单细胞数据的二次分群和初次分群没有本质区别,就使用subset(seu.obj, idents = "DC")获取单个细胞亚群的Seurat对象再跑常规的降维聚类分群流程即可。
Seurat里的FindClusters函数设置的resolution数值越大,分群的数量就越多,但是当单细胞数量太多的时候,会遇到resolution再变大,分群的数量也不再增加的情况。

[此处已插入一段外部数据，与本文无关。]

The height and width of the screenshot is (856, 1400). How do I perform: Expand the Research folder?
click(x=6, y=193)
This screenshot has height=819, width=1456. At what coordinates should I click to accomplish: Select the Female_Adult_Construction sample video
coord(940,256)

一次分群分不开时就会需要二次分群。
rm(list = ls())
library(Seurat)
library(dplyr)
load("../24.5.23scGSVA/seu.obj.Rdata")
p1 = DimPlot(seu.obj, reduction = "umap",label=T)+NoLegend()
p1
这里以树突细胞(DC)为例进行二次分群
核心就是提取感兴趣的亚群的细胞,后面就是标准流程和可视化了,没有区别
sub.cells <- subset(seu.obj, idents = "DC")
f = "obj.Rdata"
if(!file.exists(f)){
sub.cells = sub.cells %>%
NormalizeData() %>%
FindVariableFeatures() %>%
ScaleData(features = rownames(.)) %>%
RunPCA(features = VariableFeatures(.)) %>%
FindNeighbors(dims = 1:15) %>%
FindClusters(resolution = 0.5) %>%
RunUMAP(dims = 1:15)
save(sub.cells,file = f)
}
load(f)
DimPlot(sub.cells, reduction = 'umap',label = T)+NoLegend()

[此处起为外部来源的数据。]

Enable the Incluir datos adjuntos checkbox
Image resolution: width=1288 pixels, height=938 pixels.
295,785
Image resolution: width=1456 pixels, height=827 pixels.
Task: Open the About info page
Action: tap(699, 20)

sub.cells.markers <- FindAllMarkers(sub.cells, only.pos = TRUE,
min.pct = 0.25, logfc.threshold = 0.25)
top10 <- sub.cells.markers %>%
group_by(cluster) %>%
top_n(n = 10, wt = avg_log2FC) %>%
pull(gene);top10
## [1] "JCHAIN" "IGKC" "MZB1" "PACSIN1" "WNT10A" "MAP1A" "VASH2"
## [8] "NIBAN3" "SMPD3" "TNFRSF4" "LYZ" "TIMP1" "GPAT3" "ITGAX"
## [15] "SAMSN1" "OLR1" "FPR3" "EREG" "FCN1" "AKAP12"
VlnPlot(sub.cells, features = top10)
RidgePlot(sub.cells, features = top10)
FeaturePlot(sub.cells, features = top10)
DotPlot(sub.cells,features = top10)+ RotatedAxis()
DoHeatmap(sub.cells, features = top10) + NoLegend()
上面的umap图是感兴趣的单独的展示,也可以把它放回原来的seurat对象里。
sub.cells@meta.data$celltype = paste0("M",sub.cells$seurat_clusters)
seu.obj$celltype = as.character(Idents(seu.obj))
seu.obj$celltype = ifelse(seu.obj$celltype=="DC",
sub.cells$celltype[match(colnames(seu.obj),colnames(sub.cells))],
seu.obj$celltype)
Idents(seu.obj) = seu.obj$celltype
p2 = DimPlot(seu.obj,label = T)+NoLegend()
p1+p2